The problem is that any XML vocabulary presupposes the existence in the
items to be encoded of some recurrent, if not necessarily all-pervasive and
wholly consistent, structure. In essence, analysis is about identifying such
structure; and markup is about expressing it. Sometimes, with a bit of guile
and maybe a measure of impudence, markup can impose structure: but it can't
create it ex nihilo or from tohu wabohu. What you describe sounds more like
a horrible mess than a collection of documents ripe for consistent encoding.
I can see the temptation to treat this as a TEI-Corpus, but aside from the
undeniable benefit of giving you separate metadata spaces for each group of
items, I don't think this will take you anywhere near as far as you need to
go if you are aspiring towards a single usable "xml database".
Maybe if I've got the wrong impression about the degree and amount of
heterogeneity in your assemblage (let's not beg the question by calling it a
"corpus" just yet) but even if things aren't as chaotic as they seem, you
are unlikely to be able to master it merely by customisations of the kind
you seem to be hoping the trusty baker will produce for you. I think there
are two separate issues here. First, there's the "small" one of how you can
get MASTER-derived content models into a P4 framework; and that's indeed the
sort of thing this list can doubtless help with. But there's a much bigger
ambition in what you outline, and one that looks to me pretty
self-defeating:
> msEntry (manuscriptEntry) must contain an "identifier"part [...]
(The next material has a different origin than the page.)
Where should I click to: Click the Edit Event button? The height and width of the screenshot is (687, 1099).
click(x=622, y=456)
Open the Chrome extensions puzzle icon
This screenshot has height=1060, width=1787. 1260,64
> and a "content" made by a new element, 'para', that may
> contain [...] every element for prose, verse, drama,
> transcriptions and elements for physical
> description of manuscripts [...] without hierarchy.
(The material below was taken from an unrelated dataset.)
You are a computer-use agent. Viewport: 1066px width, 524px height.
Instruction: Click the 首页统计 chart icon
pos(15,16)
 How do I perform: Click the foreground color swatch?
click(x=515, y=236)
That calls to mind the most nightmareish beast in the entire P4 menagerie:
the <entryFree> element that lurks in Ch 12. The content model of this
extraordinary creation allows the presence of virtually any element in the
Print Dictionary tagset in any order and in any quantity and relationship.
It is just about possible to imagine a half-way sane use for <entryFree>
under an SGML regime, but once XML-ised it becomes merely a way of hiding
anarchy under a camouflage net of vacuous tags. But not even
<entryFree> aspires to allow nearly every element in the core tagsets
"without hierarchy". If you try to create customization files that permit
that, you will break up the class system that is the matrix of all TEI DTDs
or (forthcoming) schemas, and instead of giving you a pizza the Baker
will go on strike in sheer chagrin at what you want him to do in his
orderly kitchen, leaving you at best with a pot of over-stirred and
badly-seasoned ragu.
I hope this doesn't sound utterly discouraging. And maybe others will see a
way to offer more concrete and positive advice on the basis of what you
outline. But I doubt if any experienced TEI hand will feel that you are in
your present situation ready to enter the Bakery with any prospect of
getting anything palatable. In my estimation you have a considerable amount
of scrutiny, differentiation and analysis to carry out on your materials
before you are ready to bake a DTD.
Michael Beddow
|